[RECORDS FOR THIS TASK Boundary: Start]
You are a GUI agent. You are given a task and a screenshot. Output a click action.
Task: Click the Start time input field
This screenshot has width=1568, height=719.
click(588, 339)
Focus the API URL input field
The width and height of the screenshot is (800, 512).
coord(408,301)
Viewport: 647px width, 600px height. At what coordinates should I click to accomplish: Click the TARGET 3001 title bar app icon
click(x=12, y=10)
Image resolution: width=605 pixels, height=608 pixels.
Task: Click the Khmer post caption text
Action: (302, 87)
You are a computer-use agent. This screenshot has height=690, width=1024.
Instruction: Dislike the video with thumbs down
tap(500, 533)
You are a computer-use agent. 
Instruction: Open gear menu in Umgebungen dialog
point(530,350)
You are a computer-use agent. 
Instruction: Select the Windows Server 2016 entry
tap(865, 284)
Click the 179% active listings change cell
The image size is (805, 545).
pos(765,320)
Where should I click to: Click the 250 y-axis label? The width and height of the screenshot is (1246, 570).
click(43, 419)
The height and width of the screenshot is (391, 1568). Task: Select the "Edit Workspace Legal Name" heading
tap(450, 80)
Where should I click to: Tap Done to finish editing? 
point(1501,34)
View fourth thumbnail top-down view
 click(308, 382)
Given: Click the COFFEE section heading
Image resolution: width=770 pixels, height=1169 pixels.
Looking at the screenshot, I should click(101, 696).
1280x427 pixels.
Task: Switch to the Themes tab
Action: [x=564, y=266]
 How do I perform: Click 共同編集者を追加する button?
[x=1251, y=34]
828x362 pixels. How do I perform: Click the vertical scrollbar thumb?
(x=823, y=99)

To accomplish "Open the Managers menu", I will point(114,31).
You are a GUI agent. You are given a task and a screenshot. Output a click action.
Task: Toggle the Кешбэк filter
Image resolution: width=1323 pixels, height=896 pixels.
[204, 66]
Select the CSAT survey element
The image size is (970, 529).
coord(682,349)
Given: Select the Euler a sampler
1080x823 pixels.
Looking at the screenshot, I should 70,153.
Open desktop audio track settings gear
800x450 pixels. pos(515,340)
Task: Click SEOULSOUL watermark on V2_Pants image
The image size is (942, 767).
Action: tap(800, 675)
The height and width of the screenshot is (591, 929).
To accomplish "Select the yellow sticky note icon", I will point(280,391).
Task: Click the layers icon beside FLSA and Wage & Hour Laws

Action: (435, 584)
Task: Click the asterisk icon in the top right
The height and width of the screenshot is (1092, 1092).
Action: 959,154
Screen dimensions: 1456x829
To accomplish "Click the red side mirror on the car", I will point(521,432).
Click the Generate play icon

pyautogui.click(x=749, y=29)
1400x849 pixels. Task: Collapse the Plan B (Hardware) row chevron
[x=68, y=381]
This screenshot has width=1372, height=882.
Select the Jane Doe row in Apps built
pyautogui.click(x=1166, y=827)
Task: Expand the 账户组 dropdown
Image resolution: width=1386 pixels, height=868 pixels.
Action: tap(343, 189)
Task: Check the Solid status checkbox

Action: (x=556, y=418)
[RECORDS FOR THIS TASK Boundary: End]
• [WHAT NEEDS TO BE DONE] Copy the lines from the one with "The height and width of the screenshot is (591, 929)." through the last line of the material above, exactly as they are and with no others.

• [TASK SOLUTION]
The height and width of the screenshot is (591, 929).
To accomplish "Select the yellow sticky note icon", I will point(280,391).
Task: Click the layers icon beside FLSA and Wage & Hour Laws

Action: (435, 584)
Task: Click the asterisk icon in the top right
The height and width of the screenshot is (1092, 1092).
Action: 959,154
Screen dimensions: 1456x829
To accomplish "Click the red side mirror on the car", I will point(521,432).
Click the Generate play icon

pyautogui.click(x=749, y=29)
1400x849 pixels. Task: Collapse the Plan B (Hardware) row chevron
[x=68, y=381]
This screenshot has width=1372, height=882.
Select the Jane Doe row in Apps built
pyautogui.click(x=1166, y=827)
Task: Expand the 账户组 dropdown
Image resolution: width=1386 pixels, height=868 pixels.
Action: tap(343, 189)
Task: Check the Solid status checkbox

Action: (x=556, y=418)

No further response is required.